Results: Funduscopic examination revealed abnormalities of retinal pigmentation in ten subjects (77%). Defects included speckled and patchy hyperpigmentation at the posterior pole of the fundus, particularly in the macular area, and varying degrees of loss of retinal pigmentation. Three subjects (23%) had visual symptoms, which included night blindness, visual loss, and photophobia. Electrophysiologic studies revealed impaired electro-oculogram responses in four of nine subjects with defects of retinal pigmentation (44%), two of whom also had much reduced scotopic and, to a lesser extent, flicker electroretinogram b wave potentials. Two subjects had diabetic retinopathy, including one with retinal depigmentation and impaired electro-oculogram activity. Both subjects with diabetic retinopathy had unilateral reduced electroretinogram responses, especially oscillatory potentials.
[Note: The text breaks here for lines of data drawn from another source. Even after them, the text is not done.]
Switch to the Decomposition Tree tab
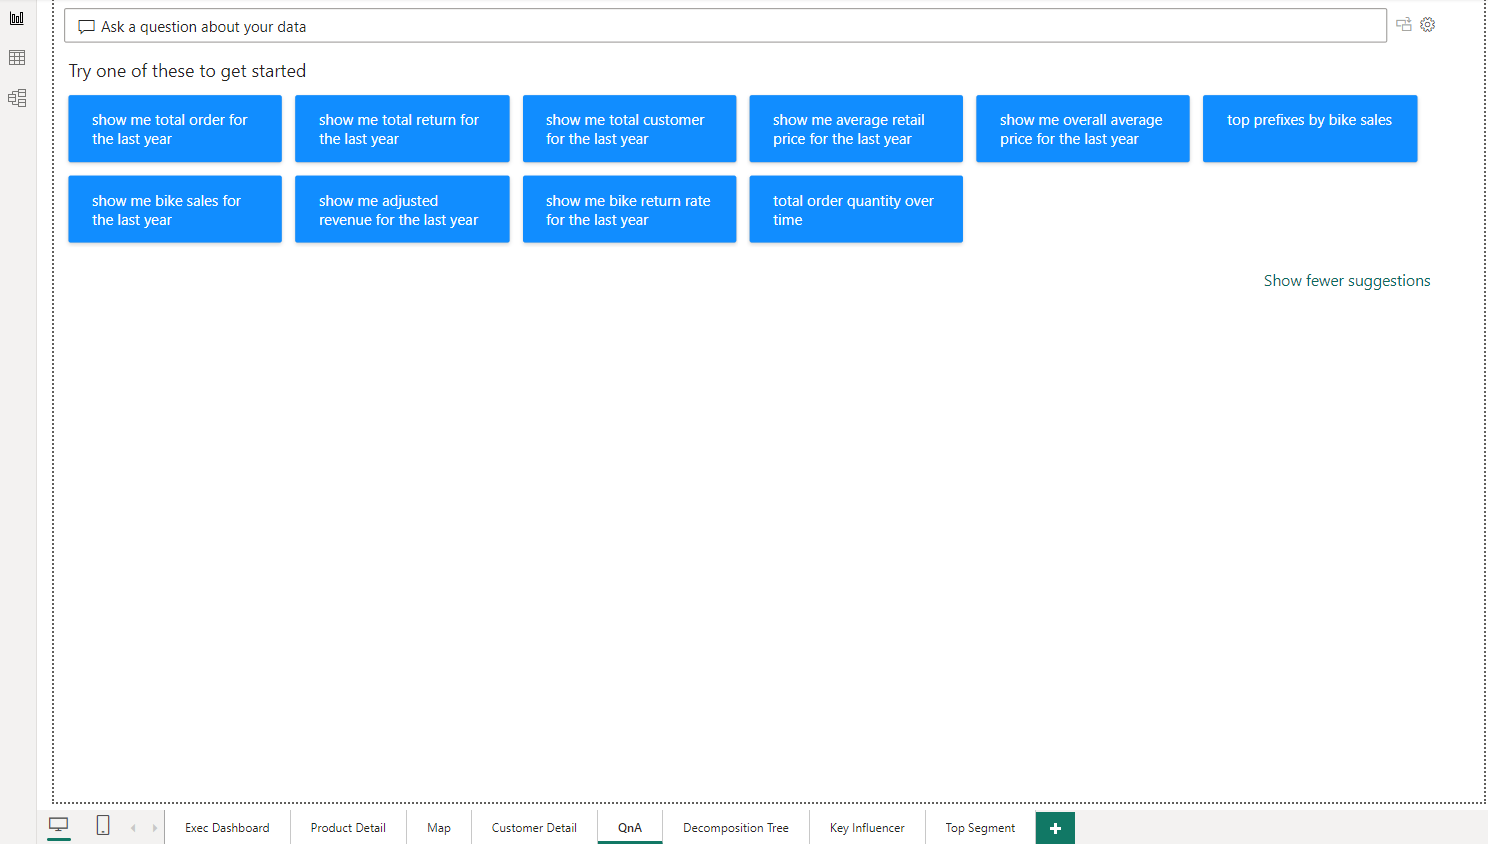The width and height of the screenshot is (1488, 844). [x=735, y=828]
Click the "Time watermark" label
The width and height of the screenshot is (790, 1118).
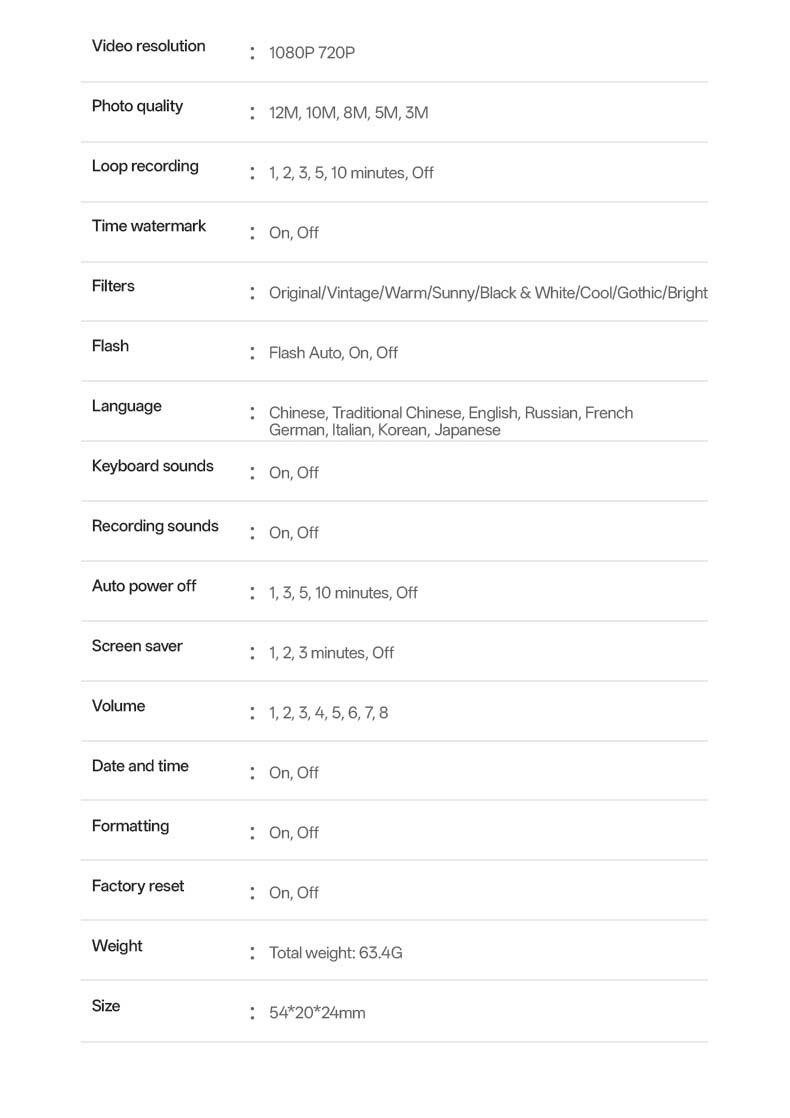coord(148,226)
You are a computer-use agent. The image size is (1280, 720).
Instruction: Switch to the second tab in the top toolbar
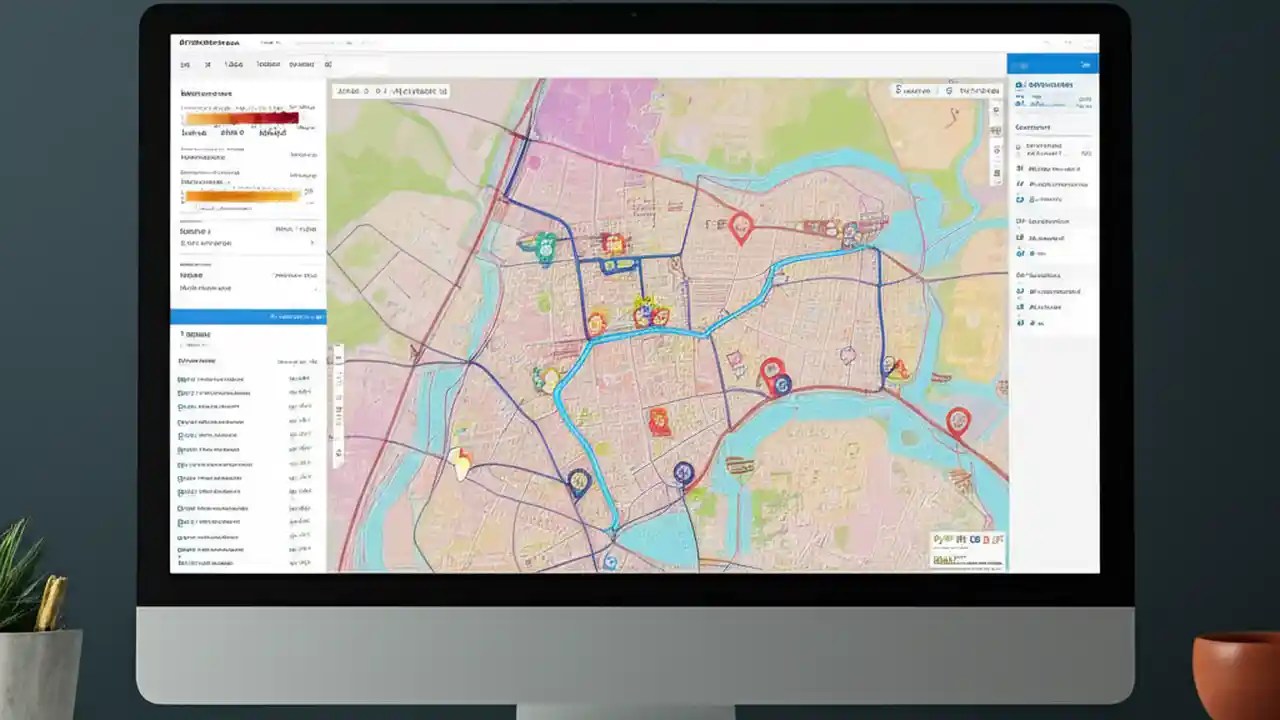(206, 64)
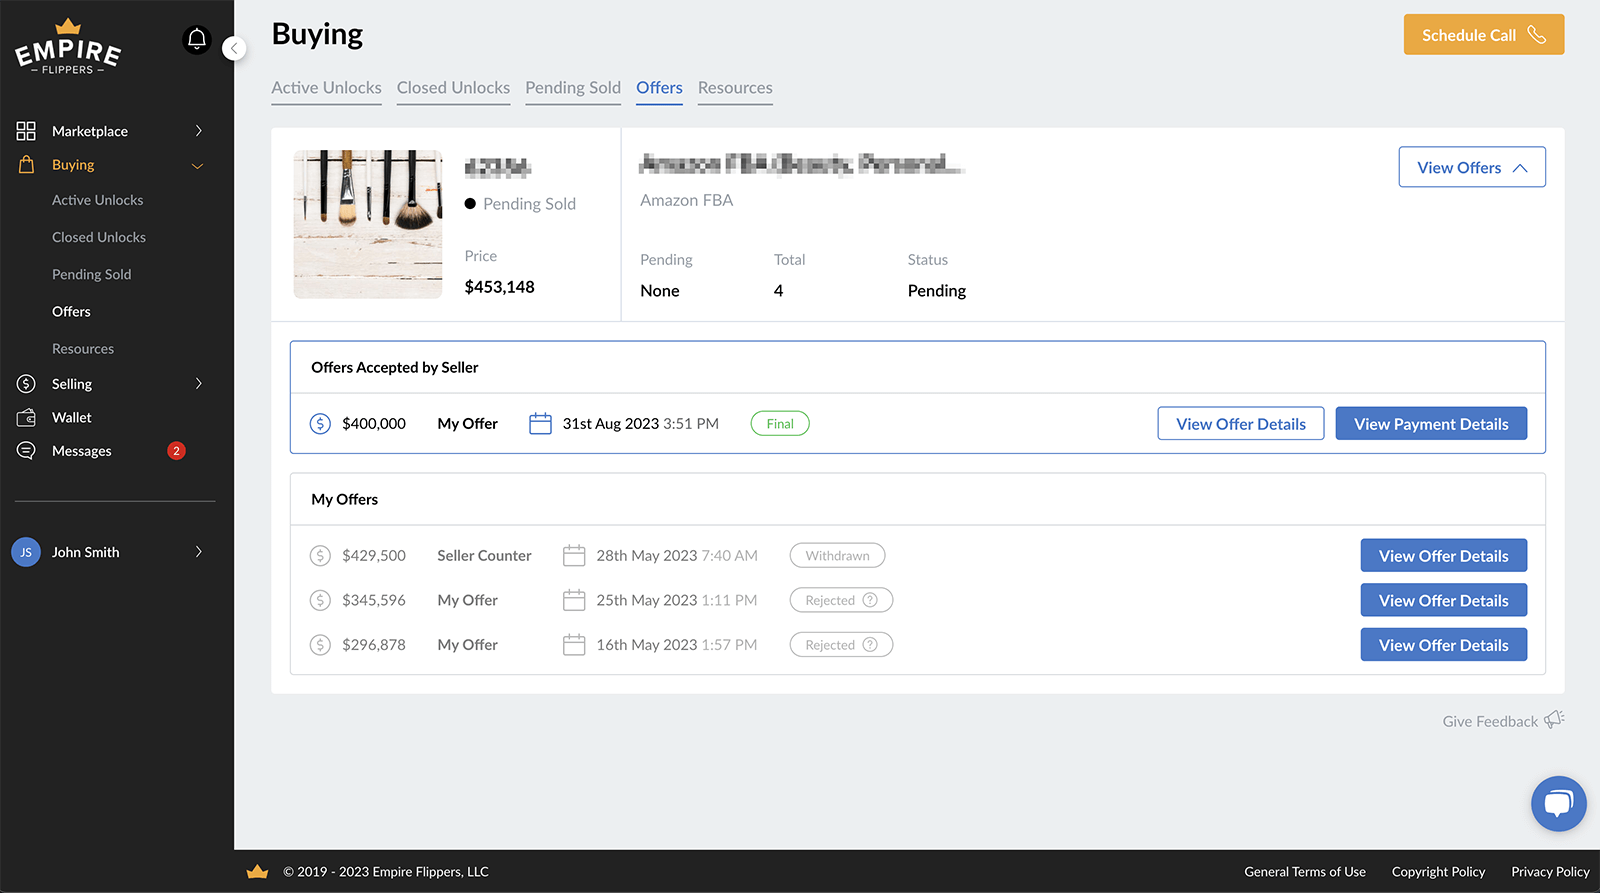Collapse the View Offers dropdown
1600x893 pixels.
[1471, 167]
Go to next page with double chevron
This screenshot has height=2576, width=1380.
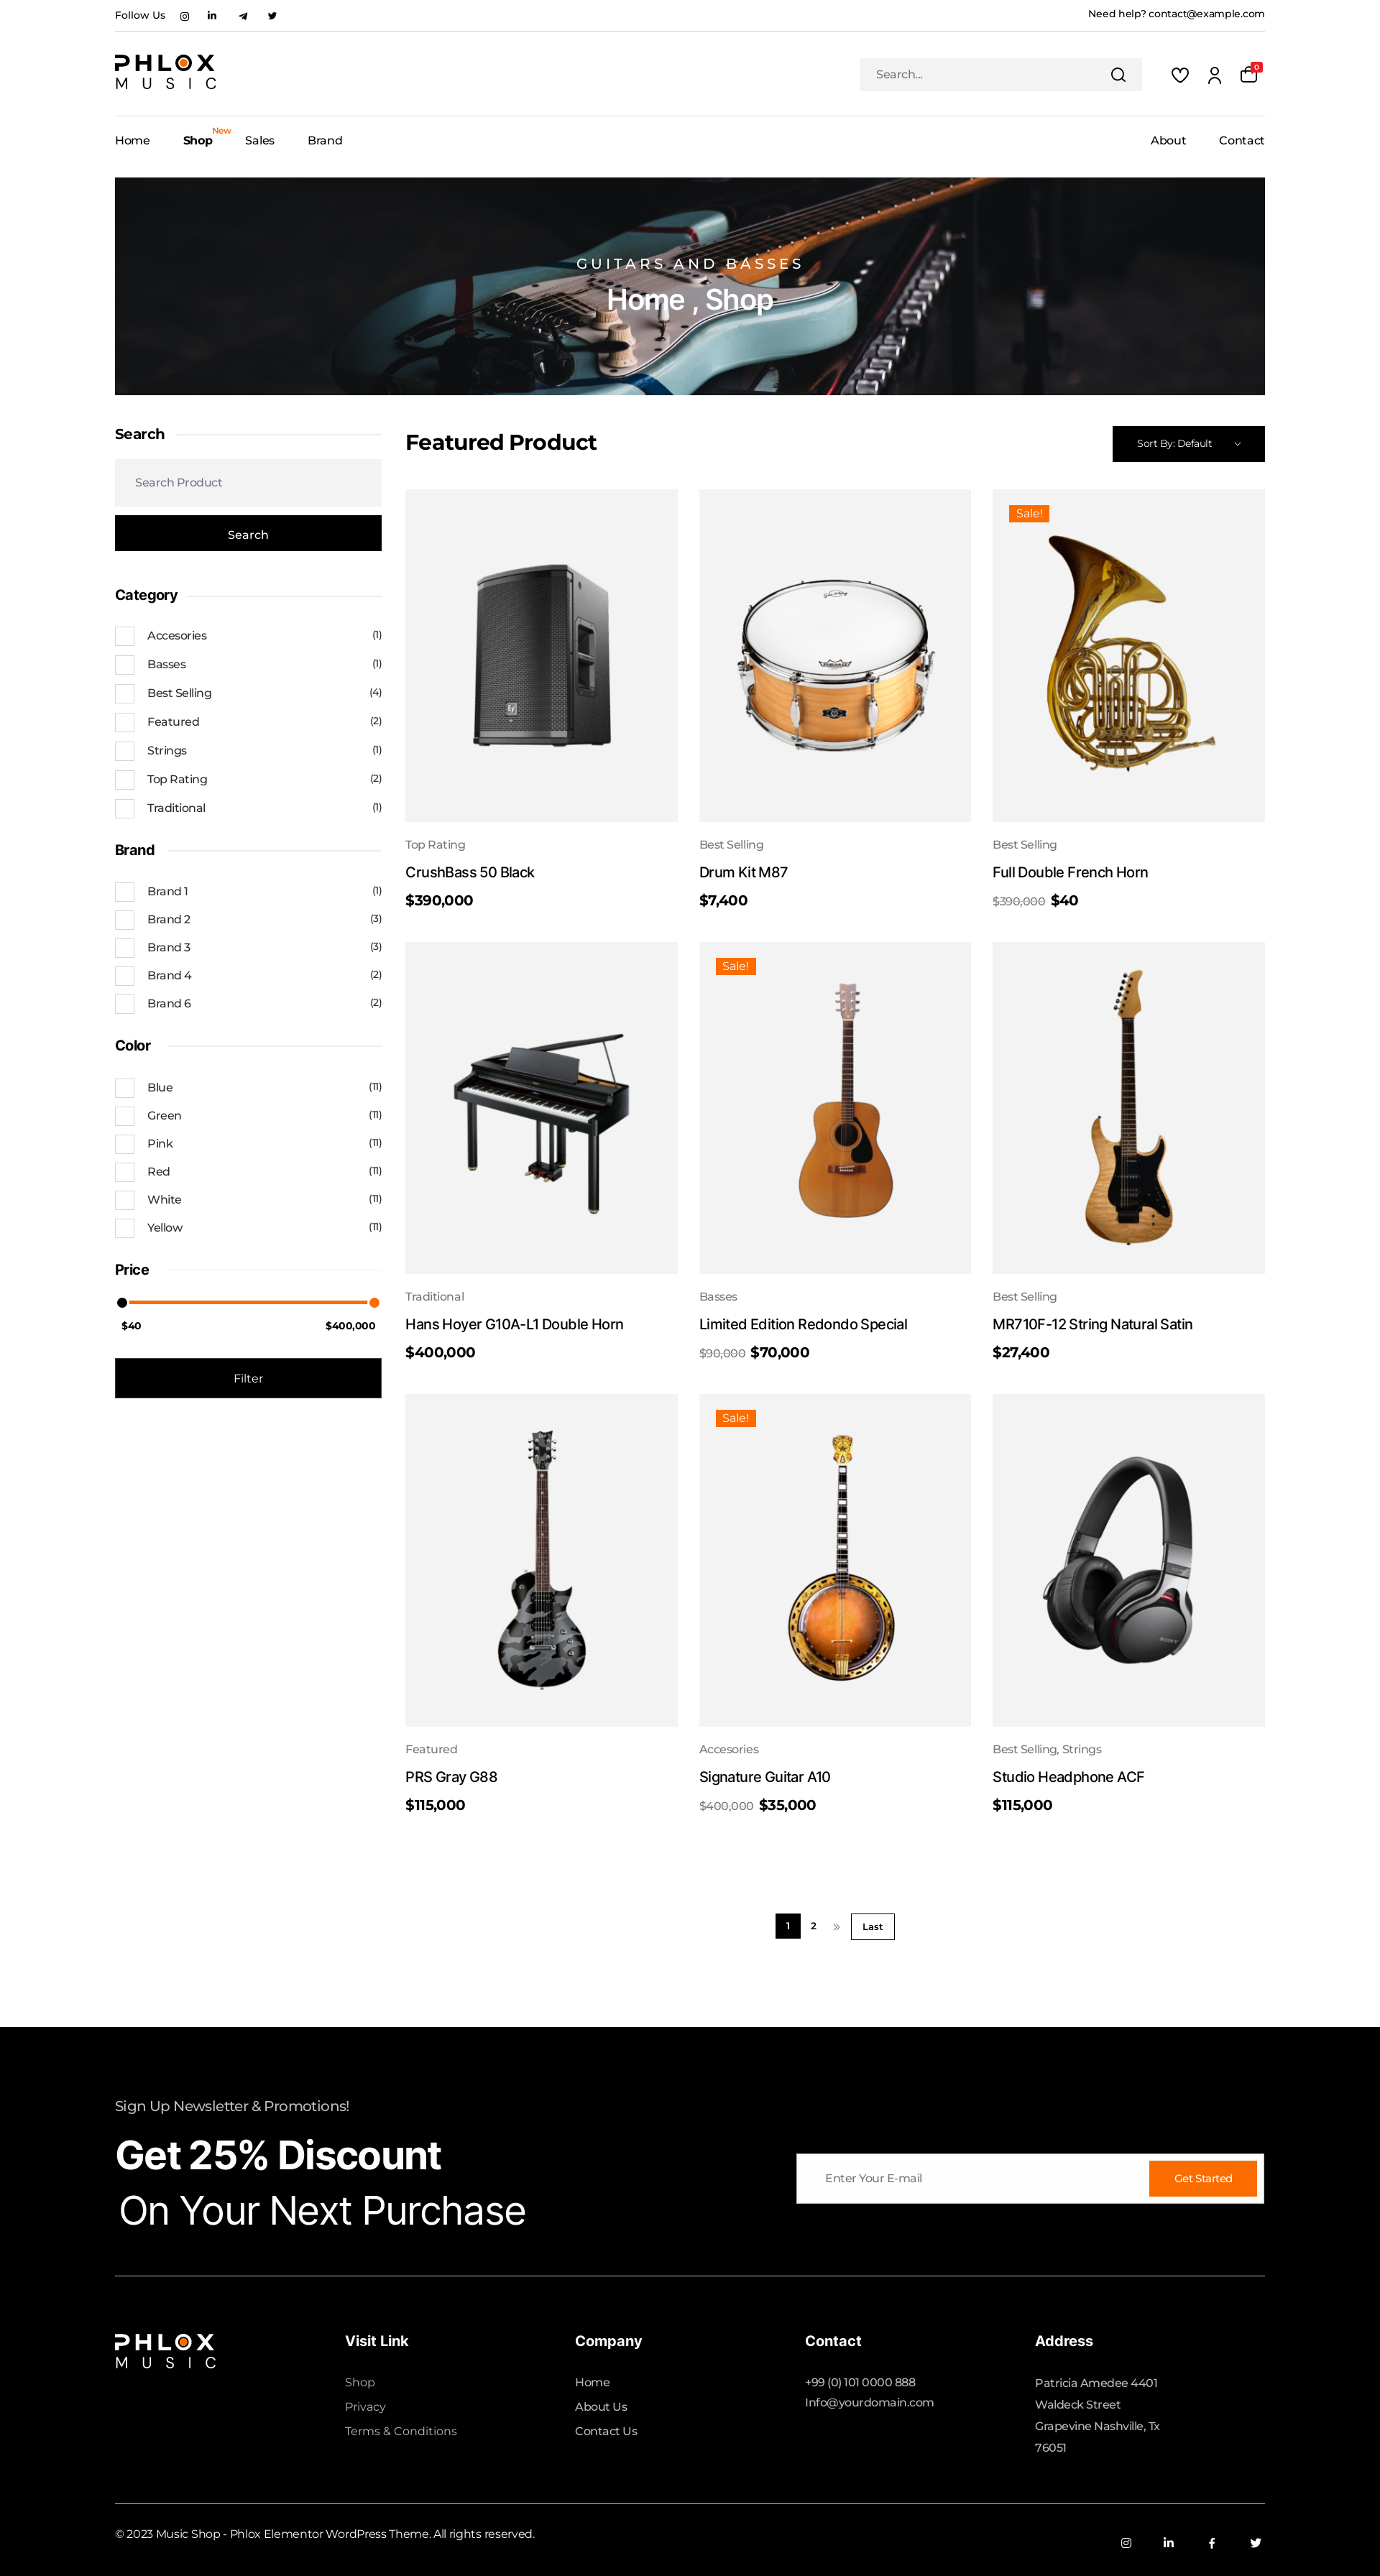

Conclusions: Abnormalities of retinal pigmentation are common in subjects with maternally inherited diabetes and deafness caused by the mitochondrial DNA A3243G mutation. Visual symptoms, in particular loss of visual acuity, appear to be infrequent. The combination of deficits in the electro-oculogram and scotopic and flicker electroretinograms suggests that the retinal dystrophy includes defective functioning of retinal pigment epithelial cells and of both rod and cone photoreceptors. The pigmentary retinopathy does not prevent diabetic retinopathy; a single subject had funduscopic and electrophysiologic evidence of both diseases. Current evidence suggests that the mitochondrial DNA A3243G mutation accounts for 0.5% to 2.8% of diabetes. Most ophthalmic and diabetic clinics are therefore likely to contain such patients, who may benefit from identification of the genetic defect causing their disease and from genetic counseling.